AIM OF THE TASK:
Please repeat exactly the lines below from the one containing "Switch to the Device" down to the one containing "Click the dark", both included, and nothing else.

^^^^^^^^^^^^^^^^

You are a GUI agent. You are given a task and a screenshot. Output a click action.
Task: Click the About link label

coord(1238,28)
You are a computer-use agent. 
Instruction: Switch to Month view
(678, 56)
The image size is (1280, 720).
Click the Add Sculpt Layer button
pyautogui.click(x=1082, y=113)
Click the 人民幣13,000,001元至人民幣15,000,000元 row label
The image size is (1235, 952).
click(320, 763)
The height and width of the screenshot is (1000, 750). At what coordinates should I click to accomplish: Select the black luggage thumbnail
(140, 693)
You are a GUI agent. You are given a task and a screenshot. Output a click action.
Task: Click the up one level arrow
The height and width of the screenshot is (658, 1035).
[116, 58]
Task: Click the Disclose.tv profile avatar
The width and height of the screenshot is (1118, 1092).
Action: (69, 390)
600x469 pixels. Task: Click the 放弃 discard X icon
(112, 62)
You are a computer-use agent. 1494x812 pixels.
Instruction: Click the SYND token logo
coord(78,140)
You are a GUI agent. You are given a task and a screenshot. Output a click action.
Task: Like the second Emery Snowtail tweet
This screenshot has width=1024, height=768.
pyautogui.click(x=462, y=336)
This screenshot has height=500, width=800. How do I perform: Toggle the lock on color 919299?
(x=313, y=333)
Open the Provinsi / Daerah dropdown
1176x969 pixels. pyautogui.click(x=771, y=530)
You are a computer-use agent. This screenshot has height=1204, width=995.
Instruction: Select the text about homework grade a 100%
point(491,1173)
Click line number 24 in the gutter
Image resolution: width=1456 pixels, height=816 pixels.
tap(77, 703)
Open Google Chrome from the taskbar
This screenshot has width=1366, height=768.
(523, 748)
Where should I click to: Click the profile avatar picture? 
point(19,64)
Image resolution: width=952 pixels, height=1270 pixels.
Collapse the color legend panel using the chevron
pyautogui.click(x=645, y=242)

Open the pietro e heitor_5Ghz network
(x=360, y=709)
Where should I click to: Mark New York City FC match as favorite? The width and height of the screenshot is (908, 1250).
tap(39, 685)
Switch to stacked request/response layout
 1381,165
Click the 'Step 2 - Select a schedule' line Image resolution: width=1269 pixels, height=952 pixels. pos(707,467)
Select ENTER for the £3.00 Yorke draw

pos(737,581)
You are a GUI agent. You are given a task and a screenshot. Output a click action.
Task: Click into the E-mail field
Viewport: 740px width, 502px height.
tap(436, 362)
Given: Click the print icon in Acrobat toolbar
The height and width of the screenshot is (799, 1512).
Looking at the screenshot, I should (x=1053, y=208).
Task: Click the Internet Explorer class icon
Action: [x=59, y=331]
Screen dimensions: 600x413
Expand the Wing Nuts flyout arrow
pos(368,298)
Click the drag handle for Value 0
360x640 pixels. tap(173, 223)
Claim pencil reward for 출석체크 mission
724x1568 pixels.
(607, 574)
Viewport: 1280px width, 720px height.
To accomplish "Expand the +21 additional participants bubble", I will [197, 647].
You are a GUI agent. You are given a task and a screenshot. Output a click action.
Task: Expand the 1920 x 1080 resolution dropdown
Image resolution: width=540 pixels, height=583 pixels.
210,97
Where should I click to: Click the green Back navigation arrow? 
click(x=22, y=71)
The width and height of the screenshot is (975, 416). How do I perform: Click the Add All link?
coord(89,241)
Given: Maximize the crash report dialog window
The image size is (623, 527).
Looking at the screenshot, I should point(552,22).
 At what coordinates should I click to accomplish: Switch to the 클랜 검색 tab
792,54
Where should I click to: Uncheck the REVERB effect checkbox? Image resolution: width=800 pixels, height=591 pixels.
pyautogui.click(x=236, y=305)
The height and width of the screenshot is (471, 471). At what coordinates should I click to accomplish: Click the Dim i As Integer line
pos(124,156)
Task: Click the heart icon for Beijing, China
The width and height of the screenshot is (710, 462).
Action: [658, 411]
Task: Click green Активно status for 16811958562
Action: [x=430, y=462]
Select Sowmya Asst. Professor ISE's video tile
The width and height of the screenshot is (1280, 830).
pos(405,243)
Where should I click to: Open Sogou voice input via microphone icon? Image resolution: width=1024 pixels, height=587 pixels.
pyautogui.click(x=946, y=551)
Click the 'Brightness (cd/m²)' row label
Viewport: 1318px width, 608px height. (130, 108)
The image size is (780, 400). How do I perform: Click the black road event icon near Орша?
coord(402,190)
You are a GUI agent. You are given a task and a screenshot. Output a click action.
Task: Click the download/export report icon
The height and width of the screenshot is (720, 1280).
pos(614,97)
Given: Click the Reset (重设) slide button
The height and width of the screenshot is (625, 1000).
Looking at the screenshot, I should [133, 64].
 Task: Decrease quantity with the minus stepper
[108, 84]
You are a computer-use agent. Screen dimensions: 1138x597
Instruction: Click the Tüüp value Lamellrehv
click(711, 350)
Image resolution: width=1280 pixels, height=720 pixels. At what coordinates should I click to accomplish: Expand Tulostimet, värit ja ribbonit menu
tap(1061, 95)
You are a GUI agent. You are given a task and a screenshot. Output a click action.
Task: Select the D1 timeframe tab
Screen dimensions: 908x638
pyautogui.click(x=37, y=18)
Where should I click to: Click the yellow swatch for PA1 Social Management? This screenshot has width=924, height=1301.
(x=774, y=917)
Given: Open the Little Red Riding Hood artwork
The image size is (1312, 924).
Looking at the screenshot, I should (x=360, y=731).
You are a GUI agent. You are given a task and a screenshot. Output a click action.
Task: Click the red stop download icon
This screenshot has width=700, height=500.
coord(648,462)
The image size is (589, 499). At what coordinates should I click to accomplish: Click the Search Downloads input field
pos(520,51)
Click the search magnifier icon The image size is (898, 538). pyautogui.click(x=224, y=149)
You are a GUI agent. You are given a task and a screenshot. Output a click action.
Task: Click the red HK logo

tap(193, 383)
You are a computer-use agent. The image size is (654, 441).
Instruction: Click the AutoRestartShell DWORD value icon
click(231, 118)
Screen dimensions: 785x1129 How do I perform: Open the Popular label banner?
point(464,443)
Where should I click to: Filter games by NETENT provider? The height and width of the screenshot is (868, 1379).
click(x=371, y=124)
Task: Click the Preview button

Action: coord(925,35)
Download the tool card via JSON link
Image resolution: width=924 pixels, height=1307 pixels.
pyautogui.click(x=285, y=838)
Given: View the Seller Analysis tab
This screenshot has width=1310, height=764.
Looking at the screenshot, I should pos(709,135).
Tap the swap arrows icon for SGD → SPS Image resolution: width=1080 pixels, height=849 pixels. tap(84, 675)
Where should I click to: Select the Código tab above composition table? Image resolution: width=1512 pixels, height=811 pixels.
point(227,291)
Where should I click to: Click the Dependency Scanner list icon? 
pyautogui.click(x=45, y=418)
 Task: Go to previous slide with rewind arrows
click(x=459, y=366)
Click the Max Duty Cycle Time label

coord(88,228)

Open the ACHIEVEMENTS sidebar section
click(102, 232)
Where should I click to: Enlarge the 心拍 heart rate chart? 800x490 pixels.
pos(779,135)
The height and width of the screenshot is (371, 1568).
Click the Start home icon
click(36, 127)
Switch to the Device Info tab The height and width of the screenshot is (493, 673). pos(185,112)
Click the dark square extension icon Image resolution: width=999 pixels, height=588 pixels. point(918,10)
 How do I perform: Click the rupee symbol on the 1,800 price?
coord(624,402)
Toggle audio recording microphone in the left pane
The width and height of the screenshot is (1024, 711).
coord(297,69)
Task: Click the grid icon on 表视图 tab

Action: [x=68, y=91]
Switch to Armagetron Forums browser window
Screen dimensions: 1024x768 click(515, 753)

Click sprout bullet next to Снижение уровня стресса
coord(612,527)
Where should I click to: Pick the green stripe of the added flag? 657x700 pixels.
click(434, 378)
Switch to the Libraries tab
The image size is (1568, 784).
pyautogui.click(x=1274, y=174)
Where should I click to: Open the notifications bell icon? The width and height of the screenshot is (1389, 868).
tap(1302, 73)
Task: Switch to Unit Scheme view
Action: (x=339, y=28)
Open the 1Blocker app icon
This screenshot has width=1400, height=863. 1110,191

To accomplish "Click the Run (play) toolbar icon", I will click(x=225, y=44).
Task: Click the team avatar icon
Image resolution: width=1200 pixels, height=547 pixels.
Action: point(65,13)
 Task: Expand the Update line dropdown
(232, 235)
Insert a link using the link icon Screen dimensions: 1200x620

^^^^^^^^^^^^^^^^

TASK OUTPUT:
Switch to the Device Info tab The height and width of the screenshot is (493, 673). pos(185,112)
Click the dark square extension icon Image resolution: width=999 pixels, height=588 pixels. point(918,10)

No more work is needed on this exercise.